WASHINGTON, July 23 (UPI) -- Sally Ride, the first American woman to go into space, has died of pancreatic cancer at age 61, her organization, sallyridescience.com, announced Monday.
Ride, who was 32 when she launched aboard the Space Shuttle Challenger on June 18, 1983, was with the National Aeronautics and Space Administration's space program from 1978 until 1987.
A physicist, Ride was among 8,000 people who answered an NASA newspaper advertisement seeking astronaut candidates.
During her NASA tenure, she was instrumental in developing the space shuttle's robotic arm, used to launch and retrieve satellites and vital to the famous repair effort on the Hubble Space Telescope.

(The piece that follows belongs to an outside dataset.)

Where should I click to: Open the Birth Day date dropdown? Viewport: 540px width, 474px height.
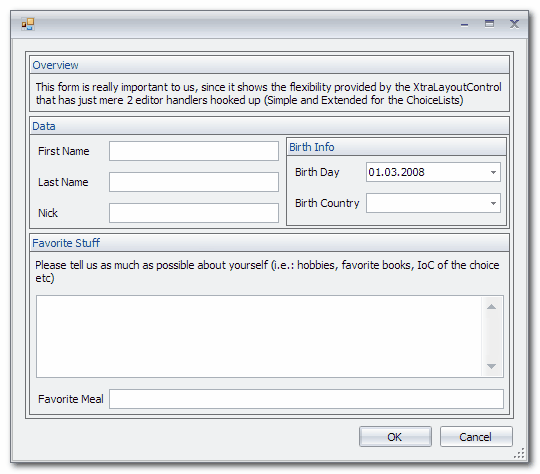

After leaving NASA, Ride worked at Stanford University, became a professor of physics at the University of California-San Diego and was director of the California Space Institute.
The White House released a statement on behalf of President Obama and first lady Michelle Obama.
"Michelle and I were deeply saddened to hear about the passing of Sally Ride," the president's statement said.
"As the first American woman to travel into space, Sally was a national hero and a powerful role model. She inspired generations of young girls to reach for the stars and later fought tirelessly to help them get there by advocating for a greater focus on science and math in our schools.
"Sally's life showed us that there are no limits to what we can achieve and I have no doubt that her legacy will endure for years to come."